YOUR ASSIGNMENT: Each line from the one containing "The width and height of the screenshot is (771, 428)." through the last line of the entries below is to be transcribed exactly. Nothing else belongs in the reply.

RECORDED INFORMATION:
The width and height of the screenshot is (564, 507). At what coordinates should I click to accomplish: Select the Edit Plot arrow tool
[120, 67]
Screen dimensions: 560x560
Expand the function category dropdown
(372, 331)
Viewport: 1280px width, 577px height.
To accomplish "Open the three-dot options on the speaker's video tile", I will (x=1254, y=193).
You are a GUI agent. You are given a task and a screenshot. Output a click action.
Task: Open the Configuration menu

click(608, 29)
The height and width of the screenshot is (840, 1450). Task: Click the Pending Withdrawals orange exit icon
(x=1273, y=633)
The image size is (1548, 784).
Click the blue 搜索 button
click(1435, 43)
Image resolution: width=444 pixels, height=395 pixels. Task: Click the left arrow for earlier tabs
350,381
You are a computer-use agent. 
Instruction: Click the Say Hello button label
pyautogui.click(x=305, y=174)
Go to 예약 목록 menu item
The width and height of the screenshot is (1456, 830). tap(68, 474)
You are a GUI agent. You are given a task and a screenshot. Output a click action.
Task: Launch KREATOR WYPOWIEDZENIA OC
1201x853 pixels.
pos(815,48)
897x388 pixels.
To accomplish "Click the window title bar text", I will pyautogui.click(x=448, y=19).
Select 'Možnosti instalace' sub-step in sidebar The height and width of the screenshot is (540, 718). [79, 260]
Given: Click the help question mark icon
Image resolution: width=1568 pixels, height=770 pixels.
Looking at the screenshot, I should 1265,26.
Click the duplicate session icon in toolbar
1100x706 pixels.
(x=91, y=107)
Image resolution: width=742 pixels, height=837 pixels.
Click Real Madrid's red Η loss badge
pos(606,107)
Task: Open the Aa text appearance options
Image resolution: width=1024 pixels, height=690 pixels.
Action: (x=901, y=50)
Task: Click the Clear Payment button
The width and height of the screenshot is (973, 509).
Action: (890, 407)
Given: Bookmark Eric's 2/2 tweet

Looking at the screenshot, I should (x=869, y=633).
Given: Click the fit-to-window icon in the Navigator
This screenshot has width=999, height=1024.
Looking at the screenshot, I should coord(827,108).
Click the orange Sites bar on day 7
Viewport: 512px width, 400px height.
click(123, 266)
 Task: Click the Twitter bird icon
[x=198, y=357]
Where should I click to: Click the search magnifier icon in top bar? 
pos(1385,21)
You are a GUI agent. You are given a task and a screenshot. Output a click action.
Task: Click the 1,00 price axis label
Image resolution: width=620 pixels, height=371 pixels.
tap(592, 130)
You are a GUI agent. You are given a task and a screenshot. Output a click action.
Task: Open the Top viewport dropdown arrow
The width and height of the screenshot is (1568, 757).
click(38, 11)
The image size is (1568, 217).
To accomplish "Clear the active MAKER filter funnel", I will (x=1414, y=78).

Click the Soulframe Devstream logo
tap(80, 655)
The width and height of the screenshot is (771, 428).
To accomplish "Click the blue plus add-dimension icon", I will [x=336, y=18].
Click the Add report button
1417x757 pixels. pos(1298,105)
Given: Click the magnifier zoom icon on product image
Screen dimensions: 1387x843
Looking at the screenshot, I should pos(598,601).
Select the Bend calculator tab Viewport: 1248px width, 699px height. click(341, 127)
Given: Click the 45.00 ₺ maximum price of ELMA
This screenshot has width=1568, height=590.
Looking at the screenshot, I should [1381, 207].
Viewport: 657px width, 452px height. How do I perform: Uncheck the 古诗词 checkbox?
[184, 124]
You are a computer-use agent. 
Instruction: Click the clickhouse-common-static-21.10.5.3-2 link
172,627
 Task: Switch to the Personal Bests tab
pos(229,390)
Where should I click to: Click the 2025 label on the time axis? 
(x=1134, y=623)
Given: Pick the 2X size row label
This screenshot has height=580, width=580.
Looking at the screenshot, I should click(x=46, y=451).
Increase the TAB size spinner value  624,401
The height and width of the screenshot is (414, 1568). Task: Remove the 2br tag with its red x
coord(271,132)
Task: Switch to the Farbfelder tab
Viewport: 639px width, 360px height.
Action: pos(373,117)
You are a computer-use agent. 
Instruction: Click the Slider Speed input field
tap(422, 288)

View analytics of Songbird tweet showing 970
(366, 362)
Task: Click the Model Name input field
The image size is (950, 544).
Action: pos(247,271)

SOLVED PROBLEM:
The width and height of the screenshot is (771, 428).
To accomplish "Click the blue plus add-dimension icon", I will [x=336, y=18].
Click the Add report button
1417x757 pixels. pos(1298,105)
Given: Click the magnifier zoom icon on product image
Screen dimensions: 1387x843
Looking at the screenshot, I should pos(598,601).
Select the Bend calculator tab Viewport: 1248px width, 699px height. click(341, 127)
Given: Click the 45.00 ₺ maximum price of ELMA
This screenshot has width=1568, height=590.
Looking at the screenshot, I should [1381, 207].
Viewport: 657px width, 452px height. How do I perform: Uncheck the 古诗词 checkbox?
[184, 124]
You are a computer-use agent. 
Instruction: Click the clickhouse-common-static-21.10.5.3-2 link
172,627
 Task: Switch to the Personal Bests tab
pos(229,390)
Where should I click to: Click the 2025 label on the time axis? 
(x=1134, y=623)
Given: Pick the 2X size row label
This screenshot has height=580, width=580.
Looking at the screenshot, I should click(x=46, y=451).
Increase the TAB size spinner value  624,401
The height and width of the screenshot is (414, 1568). Task: Remove the 2br tag with its red x
coord(271,132)
Task: Switch to the Farbfelder tab
Viewport: 639px width, 360px height.
Action: pos(373,117)
You are a computer-use agent. 
Instruction: Click the Slider Speed input field
tap(422, 288)

View analytics of Songbird tweet showing 970
(366, 362)
Task: Click the Model Name input field
The image size is (950, 544).
Action: pos(247,271)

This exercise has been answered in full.